Berlin (SID) - Robert Harting sieht in der von ihm mitinitiierten neuen Sportlotterie kein Konkurrenzprodukt zum bestehenden Lottospiel. "Unsere Zielspieler sind andere. Sie spielen nicht, um wie bei 6 aus 49 Geld zu machen. Sie spielen in erster Linie, um das Sportsystem zu unterstützen", sagte der dreimalige Diskus-Weltmeister über das neue Förderprojekt für Spitzensportler.

Der London-Olympiasieger zeigte jedoch auch Verständnis für den organisierten Sport, der sich um die Förderung des Sports durch Lotto in Höhe von rund 500 Millionen Euro pro Jahr sorgt. "Es ist beim DOSB eine gewisse Zurückhaltung für unser Projekt zu spüren.
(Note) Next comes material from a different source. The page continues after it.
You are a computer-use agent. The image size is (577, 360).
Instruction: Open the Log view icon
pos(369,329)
Da gibt es die Angst, die Lotto-Förderung zu verlieren", sagte der 2,01-m-Hüne, der mit seinem Modell die Grundförderung deutscher Top-Athleten von jetzt 300 auf rund 1000 Euro erhöhen möchte.
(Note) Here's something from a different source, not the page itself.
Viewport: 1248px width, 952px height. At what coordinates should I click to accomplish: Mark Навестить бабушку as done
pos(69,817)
Hartings Partner Gerald Wagener betonte ebenfalls, dass es nur wenig Schnittmengen geben würde. "Wir haben selbst Marktforschung betrieben. Mit unserer Lotterie werden wir einen Markt bedienen, der nur zu einem geringen Prozentsatz Menschen anspricht, die normalerweise Lotto oder Soziallotterien spielen", sagte Unternehmer Wagener, der 70 Prozent an der extra gegründeten Gesellschaft hält.
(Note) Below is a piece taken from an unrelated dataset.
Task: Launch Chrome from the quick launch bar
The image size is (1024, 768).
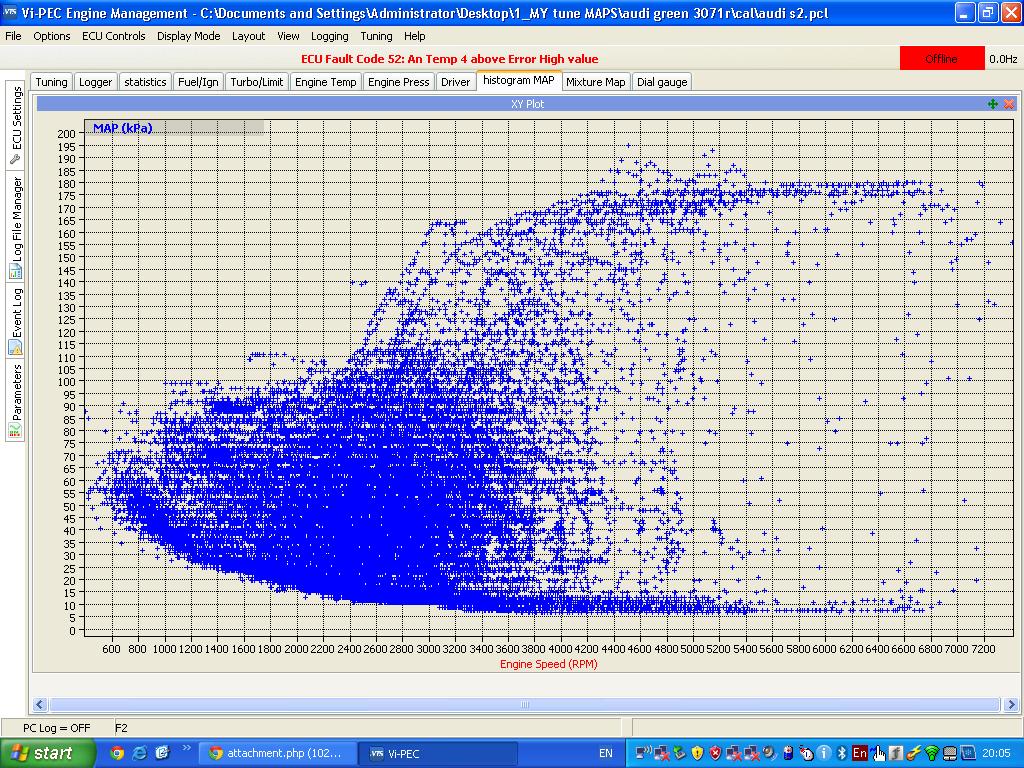Action: coord(117,753)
Die Lotterie-Initiatoren haben beim Land Rheinland-Pfalz eine Lizenz beantragt und wollen im Frühjahr starten. Ein Los soll 2,50 Euro kosten, der Hauptpreis 250.000 Euro betragen. Gezogen werden sollen die Sieger einmal wöchentlich. Von jedem Euro, der reinkommt, sollen mindestens 30 Cent an die Sportler gehen. An welche Athleten das Geld fließt, soll von der Sporthilfe. bzw. von einem vierköpfigen Beirat entschieden werden, dem Harting angehört. "Wir hoffen, dass es mit Hilfe unseres Förderprogramms möglich wird, nach rund fünf Jahren erste Medaillen bei Olympia zu gewinnen."